10 practical tips to reduce Data Mesh's adoption roadblocks
Data Mesh is completely changing the perspective on how we look at data inside a company. Read what is Data Mesh and how it works.
Data Mesh is completely changing the perspective on how we look at data inside a company. Read what is Data Mesh and how it works.
Raise a hand who saw, was asked to design, tried to implement, struggled with the “Customer 360” view/concept in the last 5+ years…
Come on, don’t be shy …
How many Customer 360 stories did you see succeeding? Me? Just … a few, let’s say. This made me ask: why? Why put so much effort into creating a monolithic 360 view thus creating a new maintenance-evolution-ownership nightmare silo? Some answers might fit here, in the context of centralized architectures, but recently a new antagonist to fight against came in town: Data Mesh.

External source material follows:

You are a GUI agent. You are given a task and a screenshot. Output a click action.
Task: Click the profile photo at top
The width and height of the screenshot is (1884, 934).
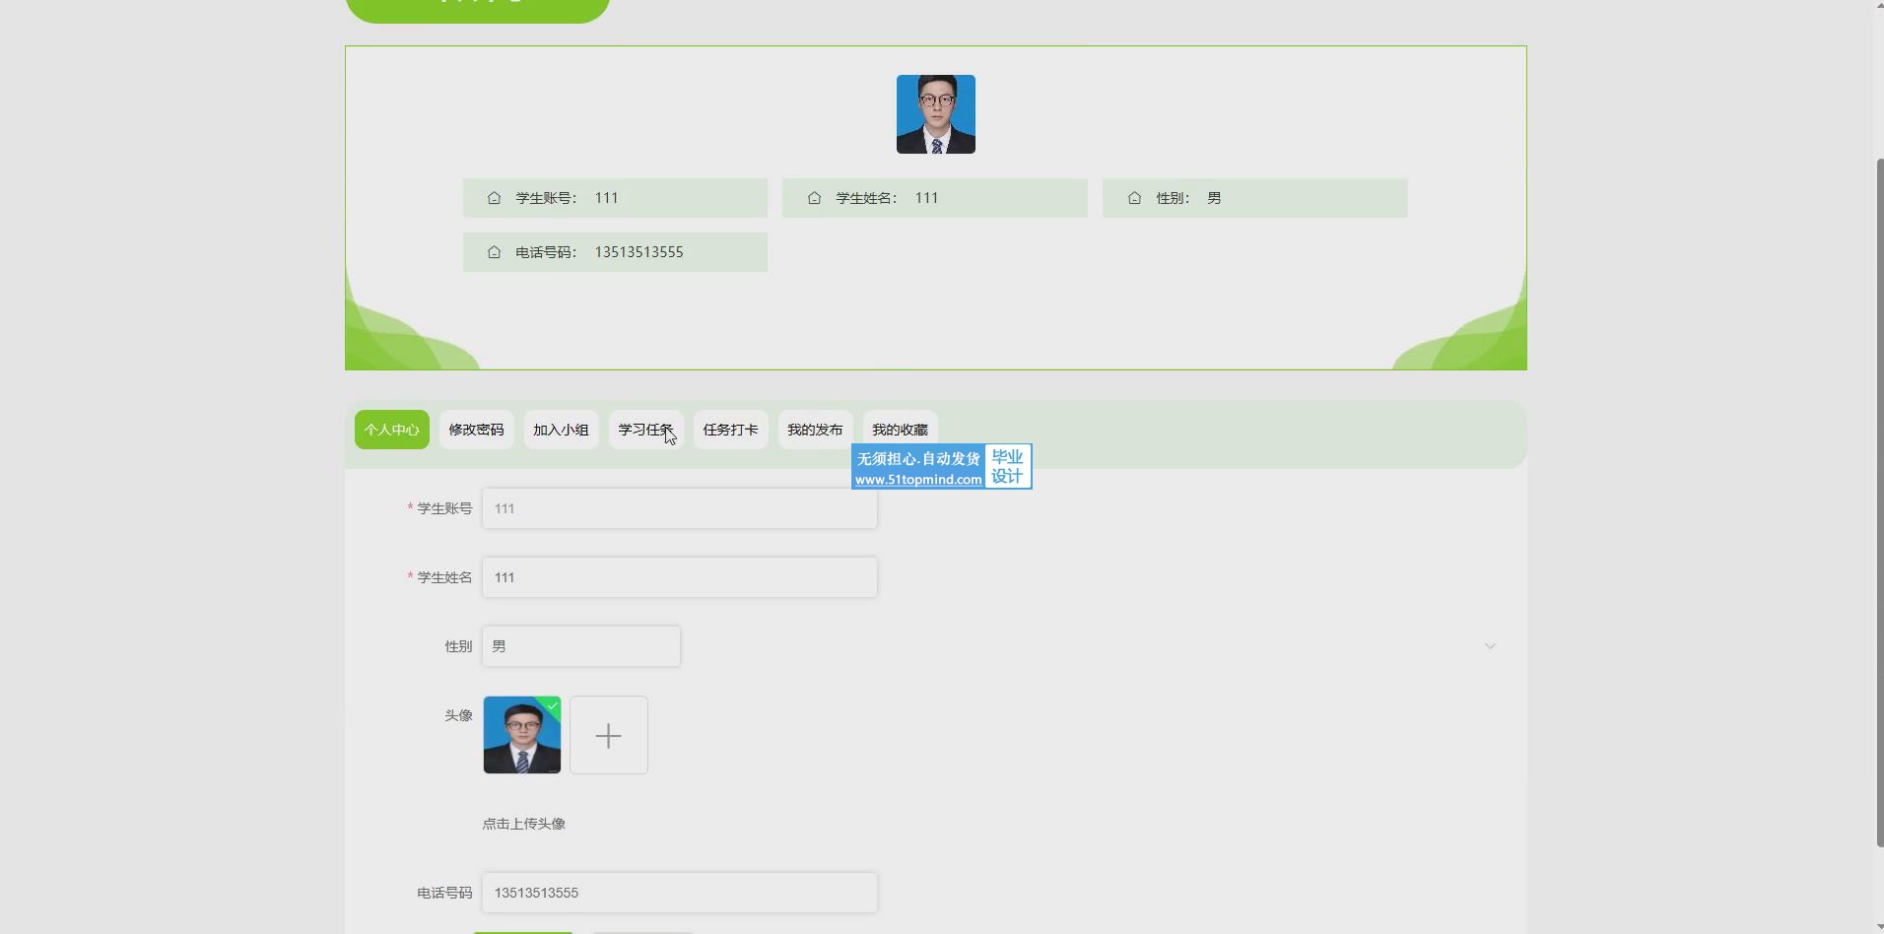coord(935,114)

“Oh no, another article about the Data Mesh pillars!”
No, I’m not gonna spam the web with yet-another-article about the Data Mesh principles and pillars, there’s plenty out there, like this, this, or those, and if you got here is because you might already know what we’re talking about.
The question that arises is:
How does the (so struggling or never really achieved) Customer 360 view fit into the Data Mesh paradigm?

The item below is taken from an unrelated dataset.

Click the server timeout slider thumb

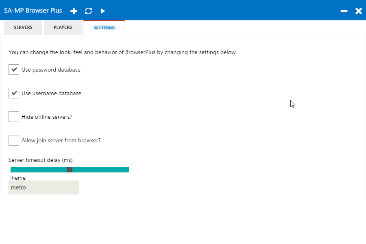(70, 170)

Well, in this article I’ll try to come up with some options, coming from some real AgileLab’s customers approaching the “Data Mesh journey”.
The Data Mesh pillar I want to focus on is Domain-oriented Distributed Data decomposition and ownership.

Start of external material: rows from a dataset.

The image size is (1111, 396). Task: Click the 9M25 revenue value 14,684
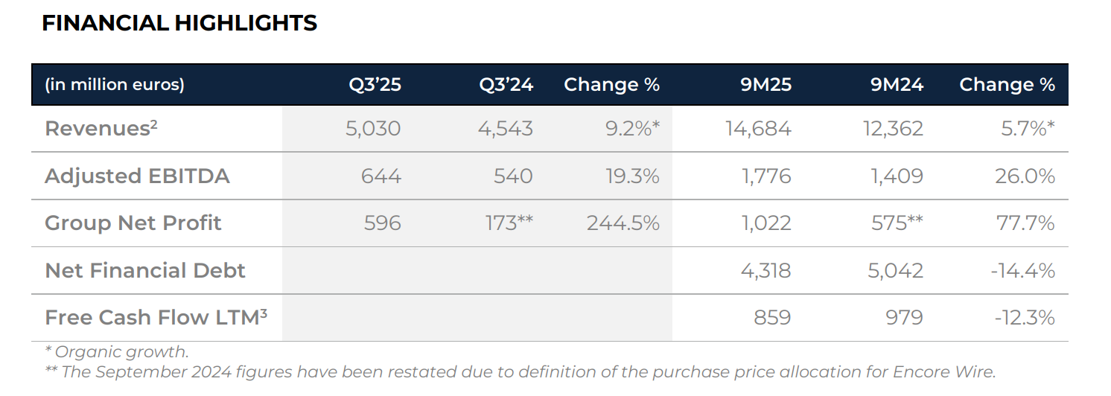point(758,129)
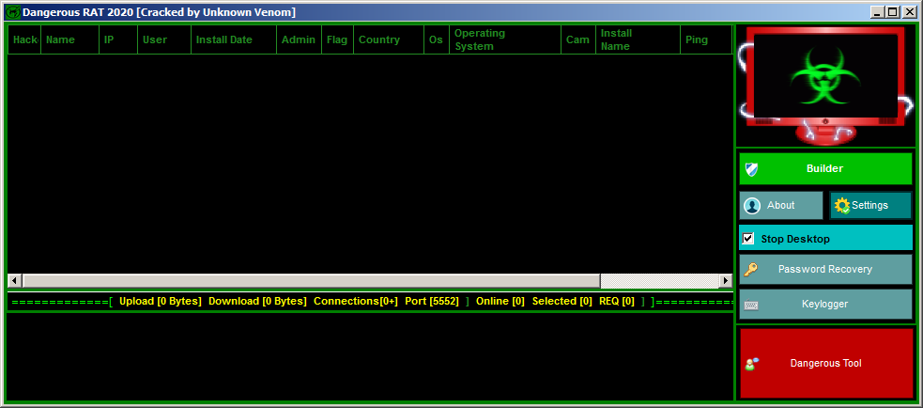Screen dimensions: 923x408
Task: Click the gear icon next to Settings
Action: (x=841, y=206)
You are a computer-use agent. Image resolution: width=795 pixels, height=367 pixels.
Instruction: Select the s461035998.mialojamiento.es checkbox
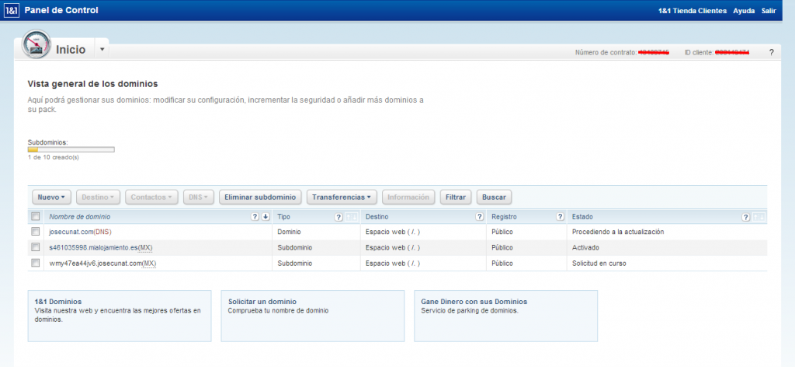[35, 247]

This fascinating principle, inherited (in terms of effectiveness) from the microservices world, brings to light the necessity to keep together tech and business knowledge, within specific bounded contexts, so as to improve autonomy and velocity of data products lifecycle along with a smoother change management. Quoting Zhamak Dehghani:
Eric Evans’s book Domain-Driven Design has deeply influenced modern architectural thinking, and consequently the organizational modeling. It has influenced the microservices architecture by decomposing the systems into distributed services built around business domain capabilities. It has fundamentally changed how the teams form, so that a team can independently and autonomously own a domain capability.
Examples of well-known domains are Marketing, Sales, Accounting, Product X, or Sub-company Y (with subdomains, probably). All of these domains have probably something in common, right? And here we connect with the prologue: the customer. We all agree on the importance of this view, but eventually do we really need this to be materialized as a monolithic entity of some sort, on a centralized system?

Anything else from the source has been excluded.